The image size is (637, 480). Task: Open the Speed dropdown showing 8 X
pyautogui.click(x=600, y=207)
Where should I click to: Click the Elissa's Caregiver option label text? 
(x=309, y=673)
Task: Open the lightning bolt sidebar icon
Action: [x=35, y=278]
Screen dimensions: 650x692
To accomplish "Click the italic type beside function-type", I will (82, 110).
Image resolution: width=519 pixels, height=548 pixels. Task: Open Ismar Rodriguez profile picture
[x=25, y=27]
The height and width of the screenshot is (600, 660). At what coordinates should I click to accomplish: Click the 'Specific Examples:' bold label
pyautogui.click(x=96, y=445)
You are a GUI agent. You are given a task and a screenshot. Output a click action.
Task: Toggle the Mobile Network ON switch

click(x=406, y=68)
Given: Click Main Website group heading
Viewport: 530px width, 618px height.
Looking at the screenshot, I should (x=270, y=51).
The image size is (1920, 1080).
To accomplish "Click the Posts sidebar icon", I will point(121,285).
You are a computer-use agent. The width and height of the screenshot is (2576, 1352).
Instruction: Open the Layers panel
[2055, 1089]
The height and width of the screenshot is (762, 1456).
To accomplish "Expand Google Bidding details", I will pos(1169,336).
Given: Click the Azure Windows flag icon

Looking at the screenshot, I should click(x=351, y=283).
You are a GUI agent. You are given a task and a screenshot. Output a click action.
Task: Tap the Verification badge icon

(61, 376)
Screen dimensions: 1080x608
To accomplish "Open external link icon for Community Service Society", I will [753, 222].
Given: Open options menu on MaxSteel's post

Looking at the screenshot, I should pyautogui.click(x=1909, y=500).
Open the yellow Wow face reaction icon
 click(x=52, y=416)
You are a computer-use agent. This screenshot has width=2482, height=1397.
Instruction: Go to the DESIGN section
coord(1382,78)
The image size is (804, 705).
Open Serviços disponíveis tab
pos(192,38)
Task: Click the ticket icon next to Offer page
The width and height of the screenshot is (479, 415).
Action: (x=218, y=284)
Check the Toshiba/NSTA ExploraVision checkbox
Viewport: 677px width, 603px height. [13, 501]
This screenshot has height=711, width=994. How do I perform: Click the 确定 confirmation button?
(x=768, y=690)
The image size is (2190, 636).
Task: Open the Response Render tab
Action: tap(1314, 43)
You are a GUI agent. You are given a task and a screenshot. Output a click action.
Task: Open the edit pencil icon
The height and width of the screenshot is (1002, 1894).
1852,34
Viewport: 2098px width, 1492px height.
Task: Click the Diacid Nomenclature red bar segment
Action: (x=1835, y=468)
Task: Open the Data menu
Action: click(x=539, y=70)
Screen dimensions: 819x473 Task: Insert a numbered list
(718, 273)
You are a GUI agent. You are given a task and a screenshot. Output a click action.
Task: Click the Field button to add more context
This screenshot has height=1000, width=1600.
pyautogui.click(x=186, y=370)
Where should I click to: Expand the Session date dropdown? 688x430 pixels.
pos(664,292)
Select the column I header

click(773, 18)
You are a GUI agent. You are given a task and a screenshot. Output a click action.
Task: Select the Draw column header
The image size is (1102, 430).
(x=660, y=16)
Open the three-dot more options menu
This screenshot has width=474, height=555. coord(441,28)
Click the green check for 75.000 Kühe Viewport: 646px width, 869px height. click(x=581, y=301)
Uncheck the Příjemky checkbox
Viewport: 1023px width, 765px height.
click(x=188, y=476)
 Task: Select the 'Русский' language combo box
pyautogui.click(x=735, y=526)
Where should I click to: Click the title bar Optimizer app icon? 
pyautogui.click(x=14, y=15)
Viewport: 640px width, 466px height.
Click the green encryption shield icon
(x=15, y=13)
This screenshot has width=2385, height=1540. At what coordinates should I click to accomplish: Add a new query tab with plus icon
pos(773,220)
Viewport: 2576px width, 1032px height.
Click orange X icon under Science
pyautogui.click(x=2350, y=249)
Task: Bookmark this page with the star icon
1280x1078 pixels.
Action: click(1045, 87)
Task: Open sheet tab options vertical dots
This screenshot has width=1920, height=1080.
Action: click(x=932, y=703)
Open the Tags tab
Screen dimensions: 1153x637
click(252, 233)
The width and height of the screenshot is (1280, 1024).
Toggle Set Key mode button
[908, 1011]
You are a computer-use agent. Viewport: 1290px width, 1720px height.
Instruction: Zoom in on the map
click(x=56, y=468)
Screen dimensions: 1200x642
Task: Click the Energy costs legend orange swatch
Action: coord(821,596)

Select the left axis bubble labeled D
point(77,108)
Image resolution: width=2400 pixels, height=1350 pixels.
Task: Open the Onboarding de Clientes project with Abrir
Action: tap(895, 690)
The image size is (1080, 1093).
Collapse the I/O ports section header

━━━━━━━━━━━━━━━━━━━━

## CHALLENGE
Turn everything in the records from the line containing "You are a computer-use agent. This" down to the line containing "Action: tap(1314, 43)", both ends included, into a JSON list of strings, one string per line, leaving out blank lines.

## RESULT OF THIS TASK
[
  "You are a computer-use agent. This screenshot has width=2482, height=1397.",
  "Instruction: Go to the DESIGN section",
  "coord(1382,78)",
  "The image size is (804, 705).",
  "Open Serviços disponíveis tab",
  "pos(192,38)",
  "Task: Click the ticket icon next to Offer page",
  "The width and height of the screenshot is (479, 415).",
  "Action: (x=218, y=284)",
  "Check the Toshiba/NSTA ExploraVision checkbox",
  "Viewport: 677px width, 603px height. [13, 501]",
  "This screenshot has height=711, width=994. How do I perform: Click the 确定 confirmation button?",
  "(x=768, y=690)",
  "The image size is (2190, 636).",
  "Task: Open the Response Render tab",
  "Action: tap(1314, 43)"
]